И теперь, только что окончив обычный ранний обед (в Зимнем дворце в царствование императора Николая Павловича обедали обыкновенно в три часа дня), государь проводил императрицу до ее будуара и прошел в свой рабочий кабинет, смежный с небольшой, по-спартански обставленной спальней, где стояла его узкая железная кровать, покрытая военной шинелью.

Он остановился пред окном, выходившим на Неву, и весь отдался глубоким думам.

В последнее время император Николай Павлович задумывался все чаще и чаще, и наряду с горькими страницами прошлого в его уме вставали тревожные заботы о грядущем. Какое-то смутное предчувствие тяготило его душу, как будто в этом совершенно покорном ему могучем царстве где-то тайно и скрытно гнездилась какая-то никому неведомая, загадочная скорбь, вставала и смутно надвигалась какая-то тревожная, неведомая опасность.

Государь пристальным взглядом своих строгих глаз скользнул по заснувшей поверхности широкой Невы, на минуту остановился на шпиле Петропавловской крепости и, слегка вздрогнув, отошел от окна и опустился в кресло, стоявшее перед большим письменным столом.

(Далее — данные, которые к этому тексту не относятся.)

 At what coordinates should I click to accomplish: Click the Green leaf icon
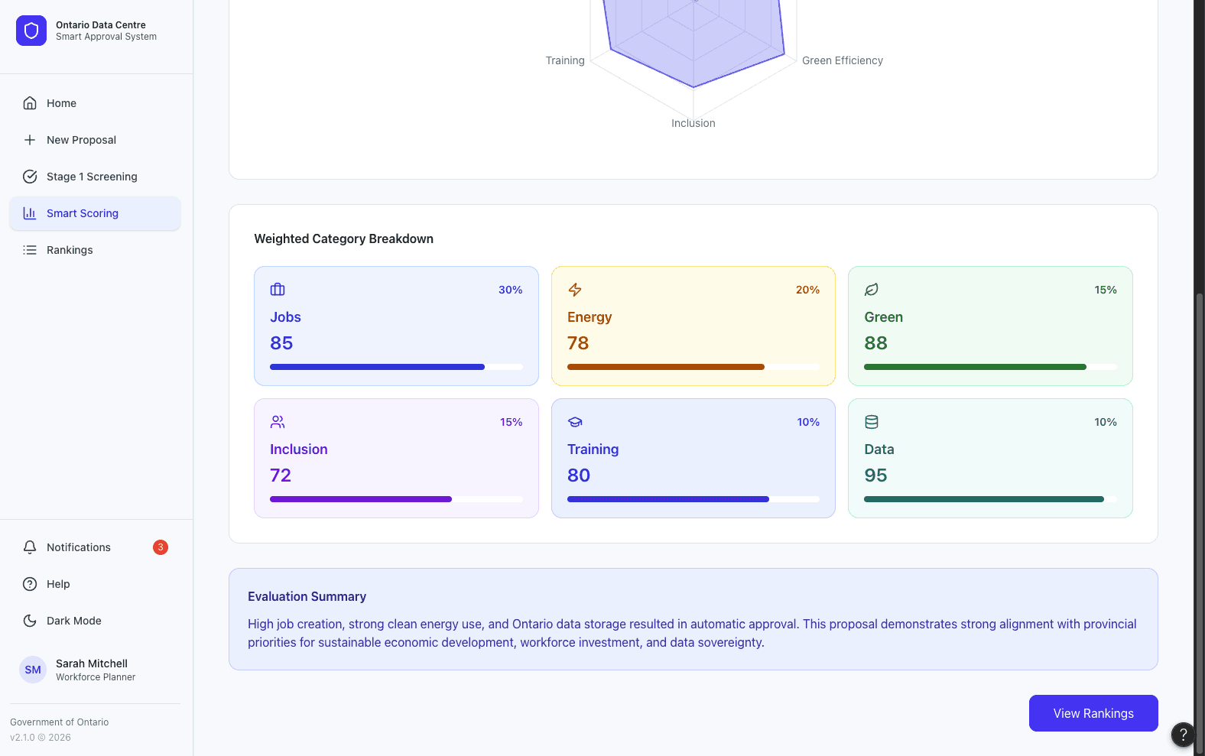[x=872, y=290]
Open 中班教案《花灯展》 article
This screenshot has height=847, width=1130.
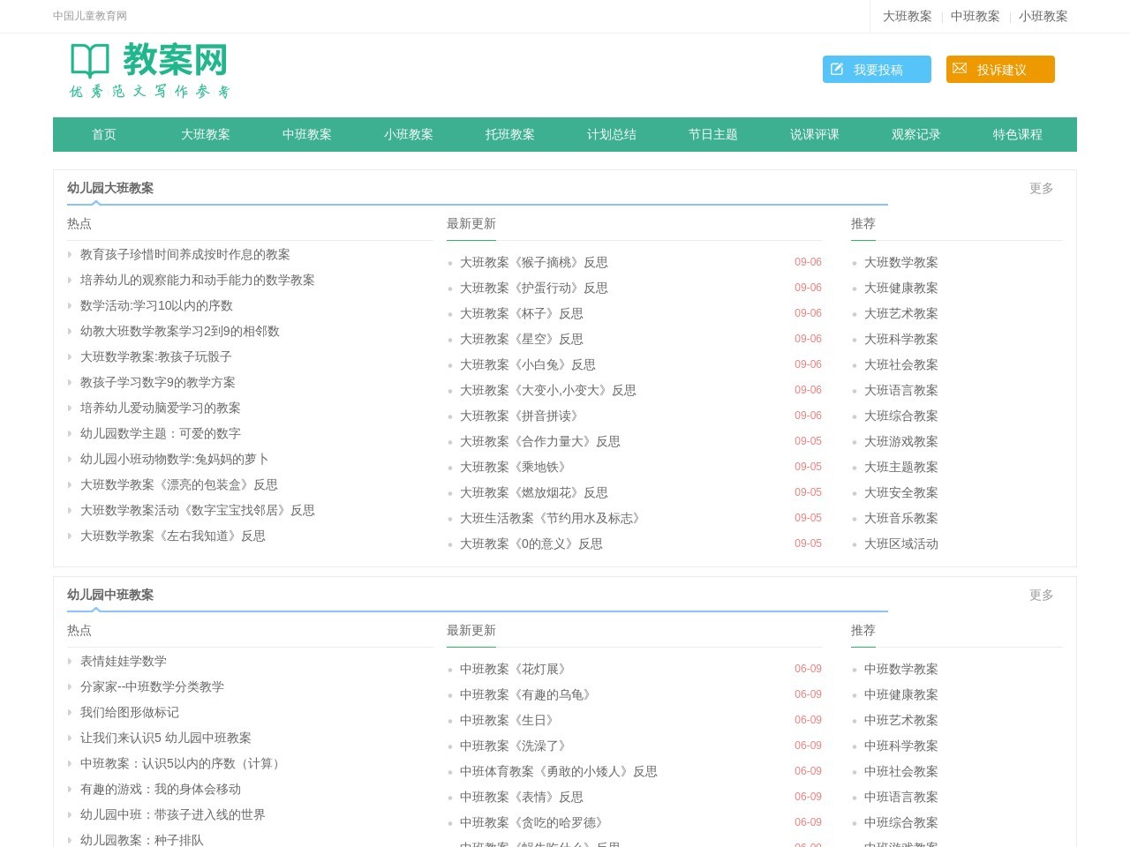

Посреди этого стола в дорогой резной раме стоял портрет императрицы с маленьким наследником на руках, сбоку от нее грациозной группой весело выглядывали из золоченой рамки пленительные личики маленьких великих княжен; в глубь кабинета уходило, сливаясь с темной дубовой рамкой, строгое лицо Петра Великого с острым профилем и сдвинутыми густыми бровями, из-под которых зорко смотрели умные и проницательные глаза, а в темном углу, за тяжелыми складками бархатной портьеры как будто прятался написанный масляными красками портрет императора Павла I с его некрасивым профилем и загадочной тоскою его глубоких, словно блуждающих глаз.

Николай Павлович хорошо помнил отца; в его памяти глубоко врезались подробности последнего вечера, проведенного Павлом Петровичем среди родной семьи, и этот портрет, выступавший из своего темного угла, каким-то зловещим призраком вставал перед ним. Он как будто манил его куда-то, как будто о чем-то предупреждал его и чем-то грозил.

Император скользнул взором по всей этой исторической галерее фамильных портретов, на минуту остановился на кротком, мистическом лице императора Александра I, с болью в сердце отвел взор от изображения некрасивого лица своего брата, цесаревича Константина и, опустив голову на грудь, глубоко задумался.

Много было тут гордых, мощных властителей великого царства. На всех этих гордых головах поочередно покоилась державная корона, во всех этих, теперь уже мертвых, руках властно держался царский скипетр. А между тем кому из них и корона, и скипетр дали безоблачное счастье, в чью душу влили тихий, безмятежный покой?

Длинной вереницей прошли все эти монархи, друг другу завещая горькие уроки, друг перед другом вставая историческими примерами.

Император думал, на ком из них в эту тревожную минуту остановить ему свое внимание, кого принять за образец?..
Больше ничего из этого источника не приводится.